Moreover, in the code in question, it is also being used to combine hashes for which this hash function is very poor. There should probably be a separate hash function for that purpose. IFAICT, DJB2 is a very simple hashing for strings.

rmlarsen · 2024-02-06T19:17:09Z

kernel/rtlil.h

@@ -712,7 +712,7 @@ struct RTLIL::Const
 	inline unsigned int hash() const {
 		unsigned int h = mkhash_init;
 		for (auto b : bits)
-			mkhash(h, b);
+			h = mkhash(h, b);


good catch!

QuantamHD · 2024-02-06T19:21:19Z

For reference on the state of the art.

povik · 2024-02-06T19:24:59Z

DJB2 didn't make the leaderboard? Notwithstanding we are probably using it wrong in the changed opt_merge code and in few other places in hashlib.h.

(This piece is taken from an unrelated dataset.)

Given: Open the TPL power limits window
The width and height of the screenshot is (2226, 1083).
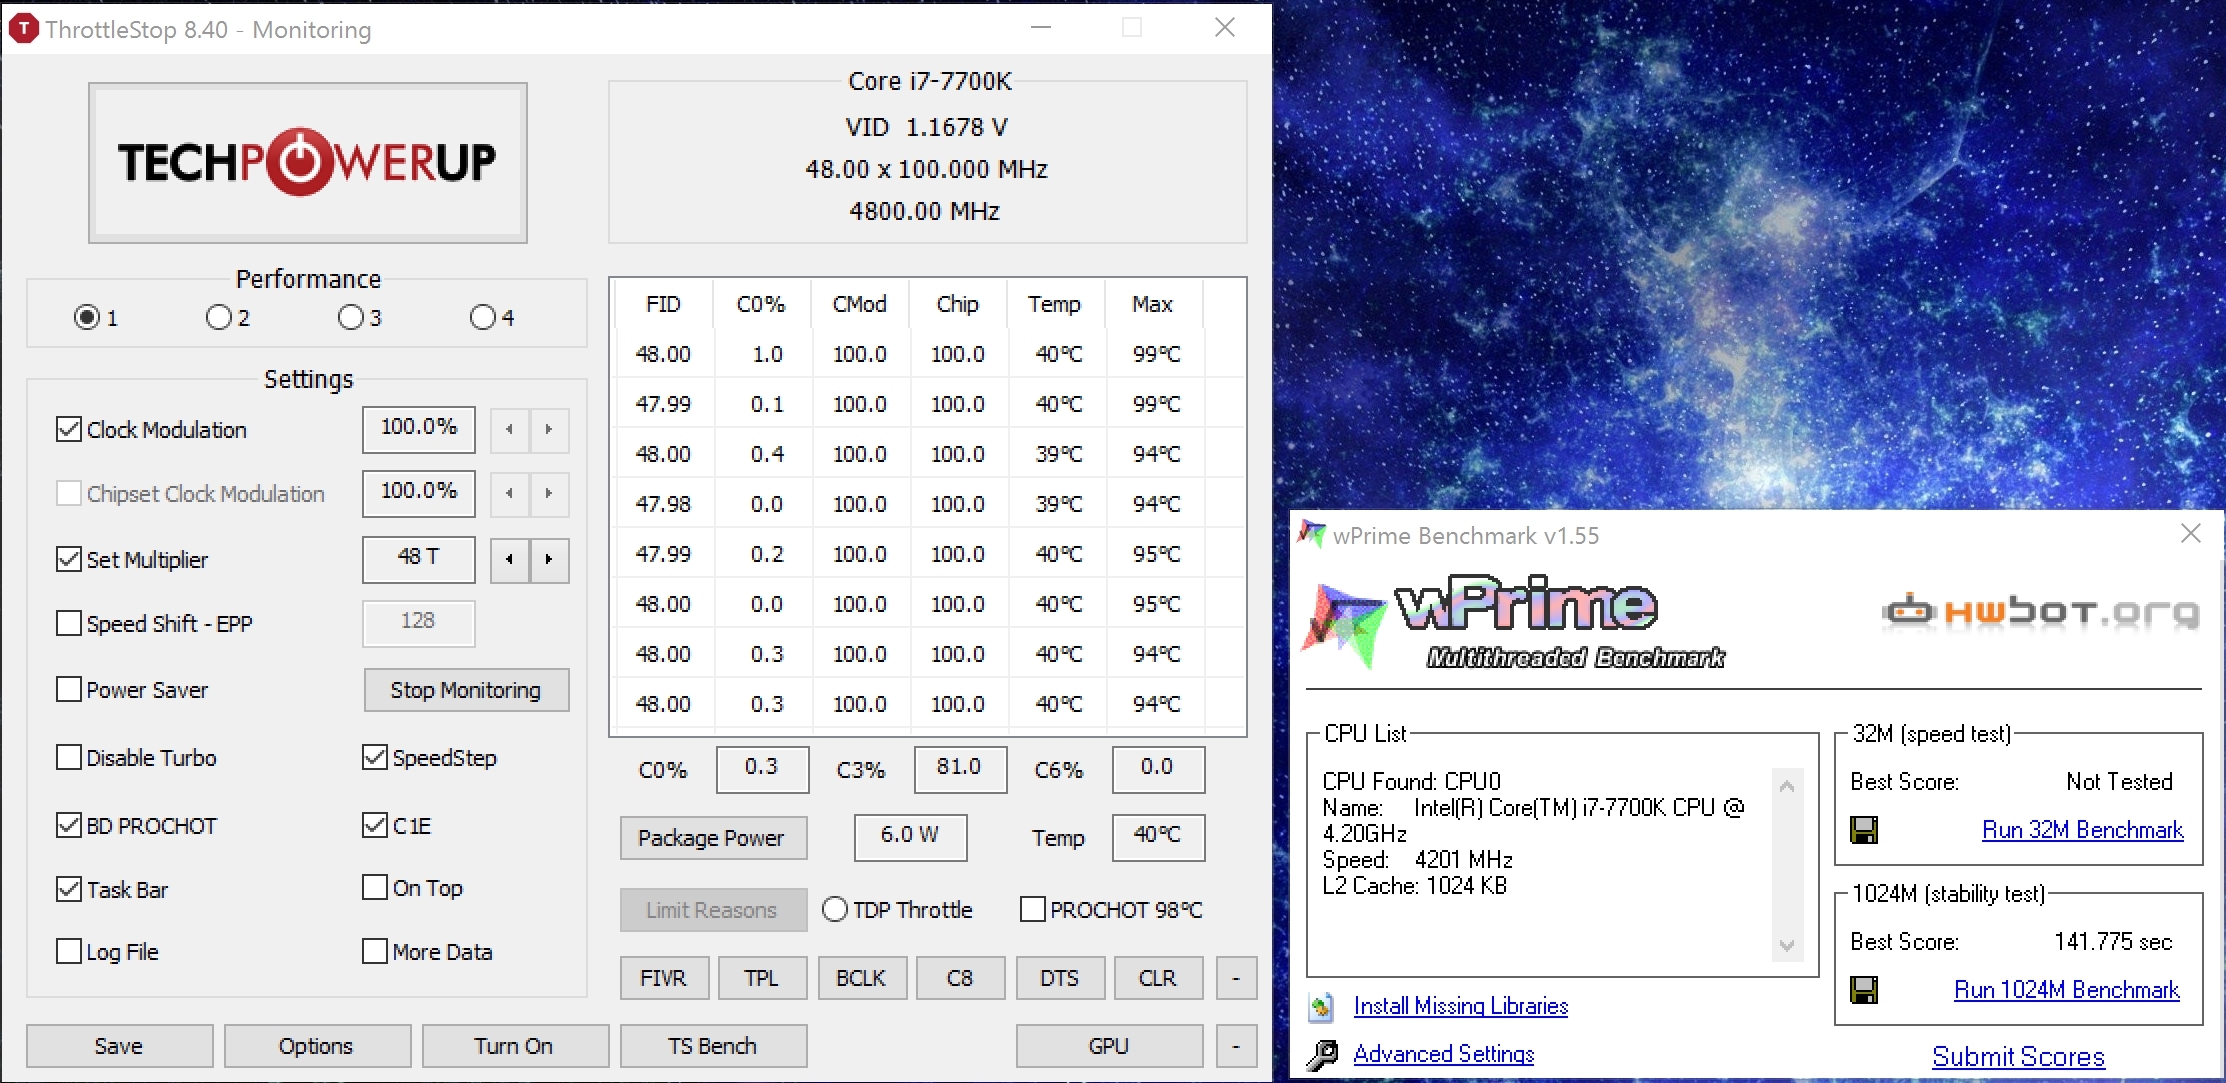Looking at the screenshot, I should pyautogui.click(x=761, y=978).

whitequark · 2024-02-06T19:30:27Z

Ideally we would have 64b hash be the default on 64b architectures, but we need to maintain the option of 32b hashes for smaller/slower architecture targets where the performance hit matters (people running yosys on an older raspi are still a thing, and then there's that proof-of-concept someone made of a softcore doing synthesis to partially reconfigure the FPGA it is running on, which we want to enable just for the heck of it).

Has anyone actually benchmarked this and found that the hash function is an issue? Or is this conjecture?

rmlarsen · 2024-02-06T19:37:04Z

Ideally we would have 64b hash be the default on 64b architectures, but we need to maintain the option of 32b hashes for smaller/slower architecture targets where the performance hit matters (people running yosys on an older raspi are still a thing, and then there's that proof-of-concept someone made of a softcore doing synthesis to partially reconfigure the FPGA it is running on, which we want to enable just for the heck of it).

Has anyone actually benchmarked this and found that the hash function is an issue? Or is this conjecture?

It is not a hotspot in my benchmarks, but this was measured on Intel Skylake x86_64. The main issue in this context was the poor hashing, which caused a significant number of hash collisions. But I think Martin fixed the primary source of that (lack of hashing of constants).

povik · 2024-02-06T19:52:25Z

I assume Catherine's question was about hashing in general all over Yosys code, and the associated dict<> and pool<> operations which consume the hashes. Was that what you looked at, Rasmus, or did you mean opt_merge specifically?

But I think Martin fixed the primary source of that (lack of hashing of constants).

FWIW the poor properties of mkhash contributed the most in my testing, which went away when I inserted mkhash_xorshift64 in few key places in the PR here. It may not be the best approach but it's at least something we can improve on.

rmlarsen · 2024-02-06T20:04:19Z

I assume Catherine's question was about hashing in general all over Yosys code, and the associated dict<> and pool<> operations which consume the hashes. Was that what you looked at, Rasmus, or did you mean opt_merge specifically?

But I think Martin fixed the primary source of that (lack of hashing of constants).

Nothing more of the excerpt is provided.